Lawrence Krauss on Divine hiddenness
Krauss argues that God's hiddenness is indistinguishable from nonexistence and that a universe without God looks exactly like ours.
Lawrence Krauss has framed the problem of divine hiddenness in characteristically scientific terms. He asks: what would a universe without God look like? It would look, he argues, exactly like the universe we observe — governed by impersonal physical laws, with no evidence of intervention, no clear communication from a creator, and suffering distributed randomly rather than justly. The fact that our universe matches this description perfectly is, for Krauss, strong evidence that no God exists.
Krauss is dismissive of the theological response that God hides to preserve free will. He points out that providing clear evidence of one's existence does not coerce anyone into a relationship — it simply provides information. If Krauss exists and tells you so, he is not coercing you into friendship; he is being honest. A God who withholds evidence of his existence is not being respectful — he is being deceptive, or absent.

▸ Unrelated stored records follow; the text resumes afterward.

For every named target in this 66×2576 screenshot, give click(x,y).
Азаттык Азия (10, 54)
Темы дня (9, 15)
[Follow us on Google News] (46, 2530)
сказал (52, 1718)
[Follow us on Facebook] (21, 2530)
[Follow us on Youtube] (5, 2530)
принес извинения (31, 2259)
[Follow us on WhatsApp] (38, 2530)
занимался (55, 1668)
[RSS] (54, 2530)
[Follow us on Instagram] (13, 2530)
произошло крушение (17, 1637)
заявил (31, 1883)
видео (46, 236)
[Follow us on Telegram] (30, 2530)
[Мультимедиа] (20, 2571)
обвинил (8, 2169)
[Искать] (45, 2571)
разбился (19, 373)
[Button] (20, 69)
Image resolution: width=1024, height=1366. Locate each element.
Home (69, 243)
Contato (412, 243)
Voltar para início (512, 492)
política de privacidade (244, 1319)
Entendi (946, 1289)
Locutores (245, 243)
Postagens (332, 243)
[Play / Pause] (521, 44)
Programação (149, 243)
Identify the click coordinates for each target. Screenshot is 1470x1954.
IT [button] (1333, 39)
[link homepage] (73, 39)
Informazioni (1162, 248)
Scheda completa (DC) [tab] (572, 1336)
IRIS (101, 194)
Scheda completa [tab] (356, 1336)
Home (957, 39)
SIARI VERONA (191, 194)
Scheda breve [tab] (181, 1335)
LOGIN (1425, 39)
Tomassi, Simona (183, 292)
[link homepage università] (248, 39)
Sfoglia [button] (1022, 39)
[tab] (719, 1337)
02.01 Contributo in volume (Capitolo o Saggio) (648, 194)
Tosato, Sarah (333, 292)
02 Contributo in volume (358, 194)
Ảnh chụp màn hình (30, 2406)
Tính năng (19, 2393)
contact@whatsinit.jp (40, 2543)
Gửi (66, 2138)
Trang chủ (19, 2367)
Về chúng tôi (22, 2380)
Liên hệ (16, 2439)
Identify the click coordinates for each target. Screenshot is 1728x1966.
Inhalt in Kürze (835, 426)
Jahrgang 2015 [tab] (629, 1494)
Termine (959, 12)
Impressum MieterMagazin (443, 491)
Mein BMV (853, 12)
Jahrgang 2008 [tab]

His broader point connects to his work in cosmology: the universe shows no evidence of purpose, design, or care. Stars explode, galaxies collide, species go extinct, and the universe will eventually die a heat death. None of this bears the fingerprints of a loving creator. The simplest explanation for God's hiddenness, Krauss insists, is that there is no God to be hidden.
“A universe without God looks exactly like the universe we live in. At some point, the simplest explanation is the correct one.”